EXCERPTED DATA: Begin

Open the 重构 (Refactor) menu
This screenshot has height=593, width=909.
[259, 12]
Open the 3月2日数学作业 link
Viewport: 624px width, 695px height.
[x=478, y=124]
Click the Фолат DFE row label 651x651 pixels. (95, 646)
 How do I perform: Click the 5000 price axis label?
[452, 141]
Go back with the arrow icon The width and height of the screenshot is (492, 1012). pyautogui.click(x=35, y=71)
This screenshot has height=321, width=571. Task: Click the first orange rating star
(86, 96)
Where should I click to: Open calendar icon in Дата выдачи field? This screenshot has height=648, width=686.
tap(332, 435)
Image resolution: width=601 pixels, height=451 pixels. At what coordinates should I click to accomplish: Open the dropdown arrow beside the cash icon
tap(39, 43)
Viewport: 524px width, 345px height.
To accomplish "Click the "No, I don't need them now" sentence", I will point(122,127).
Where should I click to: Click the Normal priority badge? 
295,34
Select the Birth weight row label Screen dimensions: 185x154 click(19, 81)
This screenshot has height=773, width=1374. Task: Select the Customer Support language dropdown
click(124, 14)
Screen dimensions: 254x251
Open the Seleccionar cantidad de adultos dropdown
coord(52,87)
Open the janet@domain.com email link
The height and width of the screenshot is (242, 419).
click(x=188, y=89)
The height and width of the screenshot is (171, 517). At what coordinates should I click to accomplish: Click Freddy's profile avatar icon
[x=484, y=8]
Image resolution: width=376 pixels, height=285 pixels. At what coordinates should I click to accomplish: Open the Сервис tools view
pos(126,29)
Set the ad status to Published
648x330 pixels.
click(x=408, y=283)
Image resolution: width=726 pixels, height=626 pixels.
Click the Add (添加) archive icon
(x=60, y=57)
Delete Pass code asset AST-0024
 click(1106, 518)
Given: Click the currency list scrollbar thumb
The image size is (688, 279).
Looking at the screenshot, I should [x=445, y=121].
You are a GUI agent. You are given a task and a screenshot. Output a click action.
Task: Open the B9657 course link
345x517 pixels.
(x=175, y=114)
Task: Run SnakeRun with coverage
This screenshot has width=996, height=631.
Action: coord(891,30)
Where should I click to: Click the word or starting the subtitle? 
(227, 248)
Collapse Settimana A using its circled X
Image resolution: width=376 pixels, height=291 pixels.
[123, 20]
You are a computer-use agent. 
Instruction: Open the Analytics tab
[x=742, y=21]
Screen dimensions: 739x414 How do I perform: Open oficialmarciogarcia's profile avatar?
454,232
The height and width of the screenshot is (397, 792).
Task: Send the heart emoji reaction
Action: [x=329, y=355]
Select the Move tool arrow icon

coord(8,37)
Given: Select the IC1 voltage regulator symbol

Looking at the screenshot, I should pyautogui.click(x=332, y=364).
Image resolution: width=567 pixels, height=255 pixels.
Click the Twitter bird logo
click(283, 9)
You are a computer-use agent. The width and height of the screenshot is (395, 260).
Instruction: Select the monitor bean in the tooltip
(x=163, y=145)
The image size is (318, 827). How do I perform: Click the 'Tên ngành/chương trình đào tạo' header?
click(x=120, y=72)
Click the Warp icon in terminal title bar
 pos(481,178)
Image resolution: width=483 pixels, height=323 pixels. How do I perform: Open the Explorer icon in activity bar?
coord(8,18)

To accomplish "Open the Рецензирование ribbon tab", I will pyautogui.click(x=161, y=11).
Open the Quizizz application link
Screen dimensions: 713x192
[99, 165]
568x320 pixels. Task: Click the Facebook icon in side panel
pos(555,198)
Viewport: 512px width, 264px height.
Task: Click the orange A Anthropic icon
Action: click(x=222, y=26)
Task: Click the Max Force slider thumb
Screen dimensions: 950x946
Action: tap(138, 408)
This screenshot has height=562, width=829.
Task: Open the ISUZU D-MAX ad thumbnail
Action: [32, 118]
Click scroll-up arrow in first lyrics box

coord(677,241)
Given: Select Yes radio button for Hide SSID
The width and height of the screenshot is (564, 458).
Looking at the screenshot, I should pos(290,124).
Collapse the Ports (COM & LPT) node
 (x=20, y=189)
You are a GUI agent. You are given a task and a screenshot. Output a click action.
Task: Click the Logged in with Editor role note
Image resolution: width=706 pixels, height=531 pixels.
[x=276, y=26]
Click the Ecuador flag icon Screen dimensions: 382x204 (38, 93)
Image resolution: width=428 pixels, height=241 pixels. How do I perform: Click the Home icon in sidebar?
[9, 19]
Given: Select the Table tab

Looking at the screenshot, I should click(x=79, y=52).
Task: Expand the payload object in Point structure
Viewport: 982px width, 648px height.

EXCERPTED DATA: End

◆ ASSIGNMENT ◆
Counting only lines that contain the string "agent", say how many appear in the listing above, with the number as the entire reply.

◆ OUTPUT FOR THIS EXERCISE ◆
4